◆ **TASK STATEMENT**:
The answer should match the entries that follow exactly, except that no image appears in it.

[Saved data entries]
==================================================

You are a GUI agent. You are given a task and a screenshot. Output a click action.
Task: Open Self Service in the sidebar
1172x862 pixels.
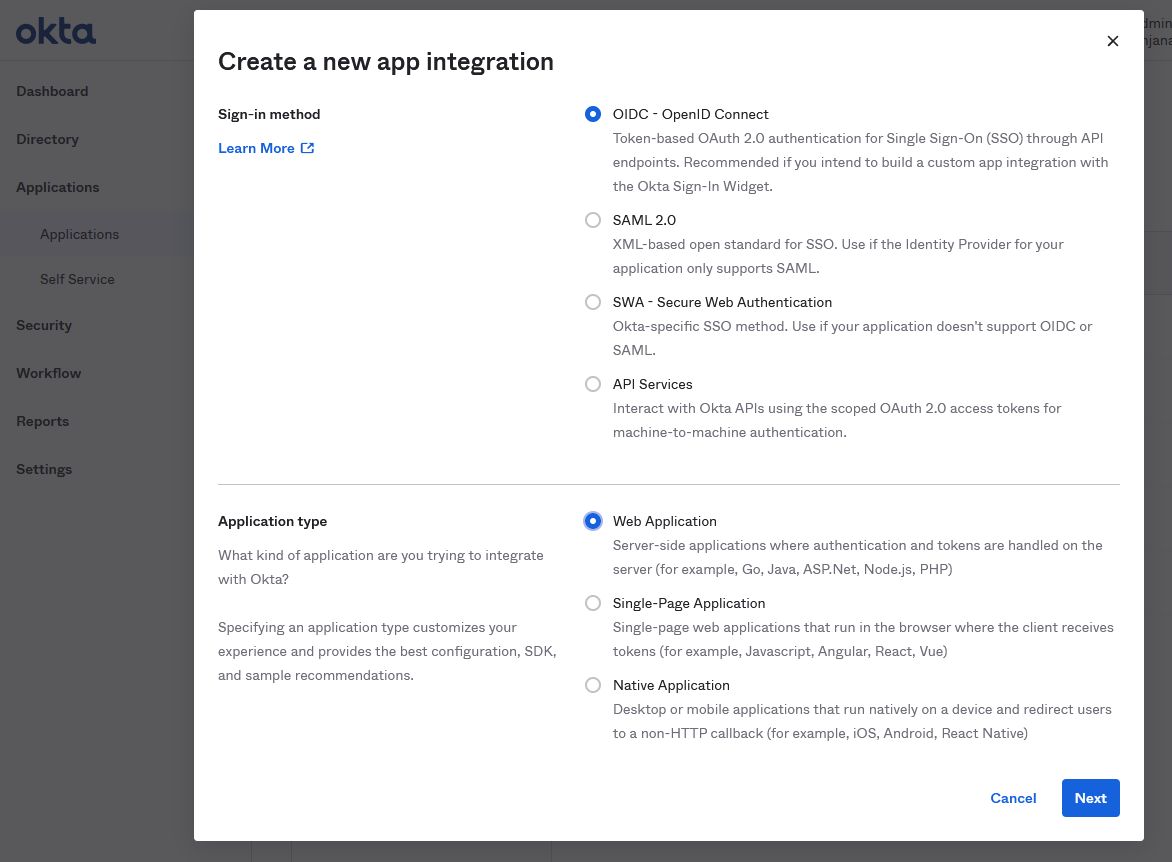(x=77, y=279)
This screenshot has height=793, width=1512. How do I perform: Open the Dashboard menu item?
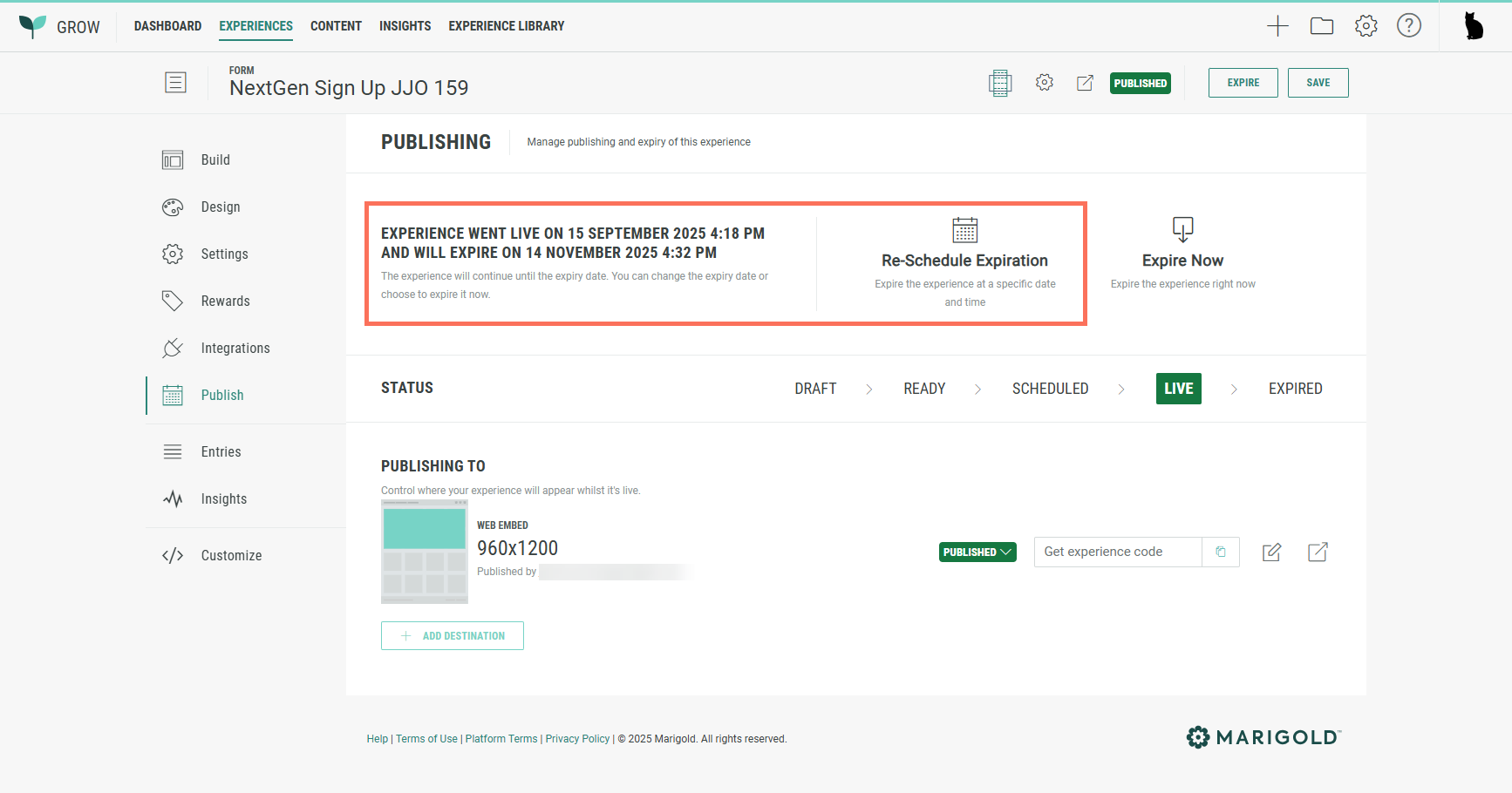(167, 26)
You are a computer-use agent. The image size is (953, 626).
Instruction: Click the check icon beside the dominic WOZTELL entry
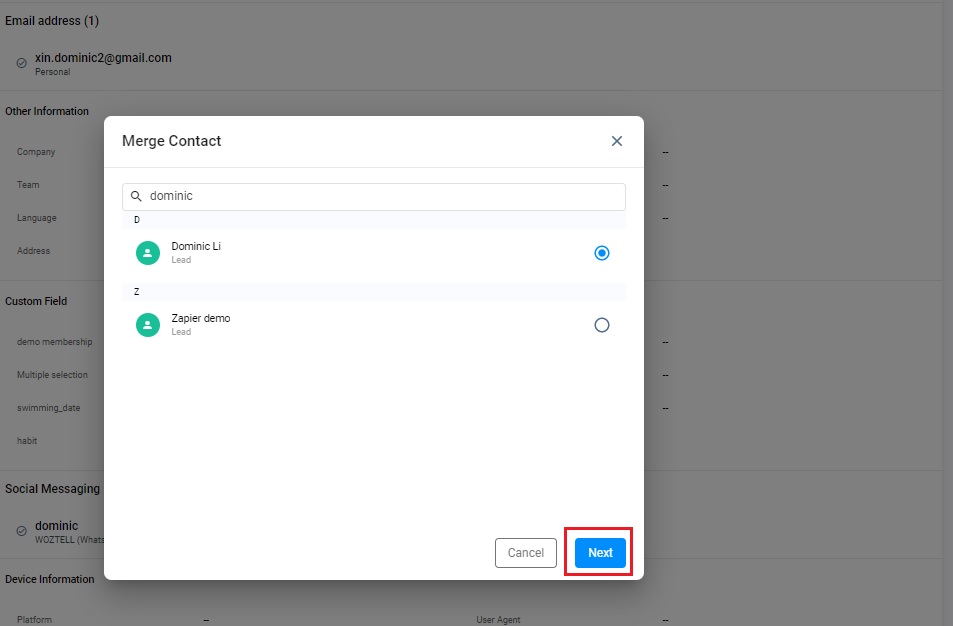point(21,531)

==================================================

◆ **TASK RESPONSE**:
You are a GUI agent. You are given a task and a screenshot. Output a click action.
Task: Open Self Service in the sidebar
1172x862 pixels.
(x=77, y=279)
This screenshot has height=793, width=1512. How do I perform: Open the Dashboard menu item?
(167, 26)
You are a computer-use agent. The image size is (953, 626).
Instruction: Click the check icon beside the dominic WOZTELL entry
point(21,531)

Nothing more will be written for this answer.